*** Block opens ***

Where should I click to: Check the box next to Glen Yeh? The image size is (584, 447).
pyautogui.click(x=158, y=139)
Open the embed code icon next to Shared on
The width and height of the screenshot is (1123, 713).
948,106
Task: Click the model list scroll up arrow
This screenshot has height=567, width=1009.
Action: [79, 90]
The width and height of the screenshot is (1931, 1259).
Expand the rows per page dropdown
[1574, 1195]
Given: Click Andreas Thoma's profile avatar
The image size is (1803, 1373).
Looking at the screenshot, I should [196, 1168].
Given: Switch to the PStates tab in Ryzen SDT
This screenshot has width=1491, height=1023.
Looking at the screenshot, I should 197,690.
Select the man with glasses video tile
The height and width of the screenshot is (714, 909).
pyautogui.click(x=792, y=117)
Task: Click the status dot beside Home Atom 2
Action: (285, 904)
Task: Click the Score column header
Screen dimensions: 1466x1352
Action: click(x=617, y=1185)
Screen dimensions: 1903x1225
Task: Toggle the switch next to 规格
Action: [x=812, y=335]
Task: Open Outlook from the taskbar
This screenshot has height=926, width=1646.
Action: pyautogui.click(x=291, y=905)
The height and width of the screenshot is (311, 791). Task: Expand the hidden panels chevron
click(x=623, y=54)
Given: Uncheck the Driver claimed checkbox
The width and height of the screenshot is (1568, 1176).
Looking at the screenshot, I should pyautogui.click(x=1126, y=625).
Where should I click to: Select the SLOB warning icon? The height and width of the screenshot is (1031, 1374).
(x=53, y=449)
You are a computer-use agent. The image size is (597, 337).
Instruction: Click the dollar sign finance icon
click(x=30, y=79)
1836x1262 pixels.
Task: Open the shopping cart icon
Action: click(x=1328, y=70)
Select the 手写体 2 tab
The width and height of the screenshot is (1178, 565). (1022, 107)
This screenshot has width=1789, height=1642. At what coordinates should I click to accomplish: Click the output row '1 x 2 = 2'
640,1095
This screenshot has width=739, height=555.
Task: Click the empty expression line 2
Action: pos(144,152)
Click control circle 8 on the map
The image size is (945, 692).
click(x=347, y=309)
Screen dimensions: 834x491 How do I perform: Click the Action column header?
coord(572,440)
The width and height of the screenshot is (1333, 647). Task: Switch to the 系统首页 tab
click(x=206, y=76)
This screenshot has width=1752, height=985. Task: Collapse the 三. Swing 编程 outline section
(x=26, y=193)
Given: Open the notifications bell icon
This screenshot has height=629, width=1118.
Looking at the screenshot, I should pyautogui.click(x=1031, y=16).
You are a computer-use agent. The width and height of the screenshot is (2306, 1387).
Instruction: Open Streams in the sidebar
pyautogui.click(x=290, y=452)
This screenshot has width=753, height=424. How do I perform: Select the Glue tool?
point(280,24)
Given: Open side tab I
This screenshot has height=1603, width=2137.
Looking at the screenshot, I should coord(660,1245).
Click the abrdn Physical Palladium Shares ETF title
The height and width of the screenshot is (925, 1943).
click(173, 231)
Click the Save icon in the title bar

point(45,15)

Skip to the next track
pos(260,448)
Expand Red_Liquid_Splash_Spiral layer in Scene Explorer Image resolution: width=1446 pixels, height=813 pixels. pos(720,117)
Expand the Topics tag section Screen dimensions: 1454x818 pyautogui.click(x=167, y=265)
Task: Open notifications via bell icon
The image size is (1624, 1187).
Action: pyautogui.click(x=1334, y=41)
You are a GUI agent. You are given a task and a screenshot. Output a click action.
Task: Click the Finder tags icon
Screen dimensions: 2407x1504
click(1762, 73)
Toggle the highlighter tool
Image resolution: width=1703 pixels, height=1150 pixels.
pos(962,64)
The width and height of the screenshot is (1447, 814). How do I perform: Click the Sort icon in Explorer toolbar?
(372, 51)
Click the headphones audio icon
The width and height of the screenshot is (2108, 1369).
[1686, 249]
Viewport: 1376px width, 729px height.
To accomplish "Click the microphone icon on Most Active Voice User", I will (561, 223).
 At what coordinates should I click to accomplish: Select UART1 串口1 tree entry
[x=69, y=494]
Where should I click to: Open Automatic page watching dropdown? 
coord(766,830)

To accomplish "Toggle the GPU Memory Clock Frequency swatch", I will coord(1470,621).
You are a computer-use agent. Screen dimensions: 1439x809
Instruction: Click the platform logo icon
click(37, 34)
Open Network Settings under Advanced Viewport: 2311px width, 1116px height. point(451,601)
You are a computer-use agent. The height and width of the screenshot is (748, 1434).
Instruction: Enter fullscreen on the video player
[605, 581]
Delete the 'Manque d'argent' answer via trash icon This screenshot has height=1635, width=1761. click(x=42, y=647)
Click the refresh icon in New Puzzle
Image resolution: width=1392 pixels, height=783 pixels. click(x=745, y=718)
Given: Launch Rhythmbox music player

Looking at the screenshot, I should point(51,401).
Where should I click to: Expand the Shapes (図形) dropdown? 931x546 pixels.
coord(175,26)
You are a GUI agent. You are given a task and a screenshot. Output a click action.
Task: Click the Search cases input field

*** Block closes ***

Assignment: The answer must be every line from the records above that contains the word "Viewport", copied in full.

Output of the task:
Viewport: 1376px width, 729px height.
Open Network Settings under Advanced Viewport: 2311px width, 1116px height. point(451,601)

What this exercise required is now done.